Well I finally had my appointment with the surgeon today. He has agreed my thyroid needs to go. Surgery is set for 12/3/2013 10:30 am. I am so relieved. I was afraid I was gonna have a fight on my hands. I wish it wasn't so far away but he is booked until the end of this month then on vacation for about 3 weeks. 7 weeks will go by fast I am sure. Not sure what pre testing I will have to have done. The hospital will call and set up an appointment for a H & P. I feel very confident with my surgeon. He was happy to answer all my questions. He is older and specializes in head and neck surgery so that's good. He also does thyroid surgeries a few times a week. I couldn't have made this decision without all your input. Thank you so much. I don't always respond but do read your posts every day. I am sorry that we all have to go through this but it sure is nice to know your not alone. I will keep you all posted. I am sure I will need lots of encouragement the closer it gets! I am a bit of a worry wart! LOL Blessings!hugs3


----------



## melissafitz (May 5, 2013)

I'm glad you were able to get your surgery scheduled and feel confident about your surgeon. It really is so scary to think about surgery and I know I was very worried about it . . . but, many here reassured me and now that I have been through it I can also reassure you, that as surgeries go, it really isn't too bad. Definitely keep us posted!


----------



## joplin1975 (Jul 21, 2011)

I'm glad that nasty gland is being removed! Congrats. 

It'll be here before you know it and you will do just fine.


----------



## Ginav (Jun 7, 2013)

The waiting is the hardest I guess for anything! I made an appointment at the beginning of September for surgery on Nov 1. I try to keep myself busy and prepare for the surgery.
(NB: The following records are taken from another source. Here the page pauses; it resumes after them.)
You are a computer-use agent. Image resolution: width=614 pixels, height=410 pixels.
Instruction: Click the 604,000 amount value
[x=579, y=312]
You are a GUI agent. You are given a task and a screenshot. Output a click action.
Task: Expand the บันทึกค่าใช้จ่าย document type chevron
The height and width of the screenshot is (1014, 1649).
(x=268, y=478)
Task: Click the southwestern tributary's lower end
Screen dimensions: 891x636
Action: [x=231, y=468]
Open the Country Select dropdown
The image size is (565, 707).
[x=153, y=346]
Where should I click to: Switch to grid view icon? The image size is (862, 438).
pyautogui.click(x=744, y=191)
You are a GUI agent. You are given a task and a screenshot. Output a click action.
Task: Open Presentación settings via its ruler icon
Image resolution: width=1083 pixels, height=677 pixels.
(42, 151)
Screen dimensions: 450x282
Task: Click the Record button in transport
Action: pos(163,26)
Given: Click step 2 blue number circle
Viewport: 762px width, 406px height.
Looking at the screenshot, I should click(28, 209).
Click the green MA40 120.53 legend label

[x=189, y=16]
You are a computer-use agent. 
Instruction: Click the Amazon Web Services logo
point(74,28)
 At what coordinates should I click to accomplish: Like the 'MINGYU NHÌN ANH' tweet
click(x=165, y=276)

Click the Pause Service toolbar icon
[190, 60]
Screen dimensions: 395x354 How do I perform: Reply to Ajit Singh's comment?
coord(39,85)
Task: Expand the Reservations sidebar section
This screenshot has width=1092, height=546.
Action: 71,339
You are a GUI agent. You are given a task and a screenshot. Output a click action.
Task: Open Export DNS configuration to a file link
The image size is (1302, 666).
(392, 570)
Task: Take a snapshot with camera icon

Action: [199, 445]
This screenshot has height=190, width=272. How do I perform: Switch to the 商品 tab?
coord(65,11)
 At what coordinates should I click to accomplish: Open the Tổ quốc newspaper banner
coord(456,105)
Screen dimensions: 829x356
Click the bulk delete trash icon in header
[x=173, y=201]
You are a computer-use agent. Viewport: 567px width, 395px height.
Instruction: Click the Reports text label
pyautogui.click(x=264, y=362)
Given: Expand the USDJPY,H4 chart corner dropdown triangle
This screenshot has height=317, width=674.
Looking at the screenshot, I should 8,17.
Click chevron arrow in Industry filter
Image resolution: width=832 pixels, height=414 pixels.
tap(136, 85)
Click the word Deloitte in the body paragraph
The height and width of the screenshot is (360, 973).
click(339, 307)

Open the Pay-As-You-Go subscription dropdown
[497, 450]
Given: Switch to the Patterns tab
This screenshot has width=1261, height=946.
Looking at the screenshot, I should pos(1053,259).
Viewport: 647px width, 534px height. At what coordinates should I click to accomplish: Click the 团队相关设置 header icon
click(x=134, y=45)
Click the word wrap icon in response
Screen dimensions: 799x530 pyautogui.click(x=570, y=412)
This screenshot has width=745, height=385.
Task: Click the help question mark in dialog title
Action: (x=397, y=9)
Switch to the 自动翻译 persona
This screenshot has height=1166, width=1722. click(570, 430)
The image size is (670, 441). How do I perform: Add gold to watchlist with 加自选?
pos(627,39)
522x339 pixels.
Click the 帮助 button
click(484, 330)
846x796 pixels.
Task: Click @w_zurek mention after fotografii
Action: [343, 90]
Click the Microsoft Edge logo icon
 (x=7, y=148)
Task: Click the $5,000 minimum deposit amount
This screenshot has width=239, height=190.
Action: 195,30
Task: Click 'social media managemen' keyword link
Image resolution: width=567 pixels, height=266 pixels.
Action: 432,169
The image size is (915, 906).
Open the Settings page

I want to be well for it and hopefully heal quickly. Tale care and hang in there! Gina


----------



## Lovlkn (Dec 20, 2009)

Jackpot - do yourself a favor and request some Lorazapam to help take the edge off. I was a complete wreck the week before my surgery and it helped alot.

The most amazing this is once your surgery is over you will immediately notice the difference in how you feel - so much better.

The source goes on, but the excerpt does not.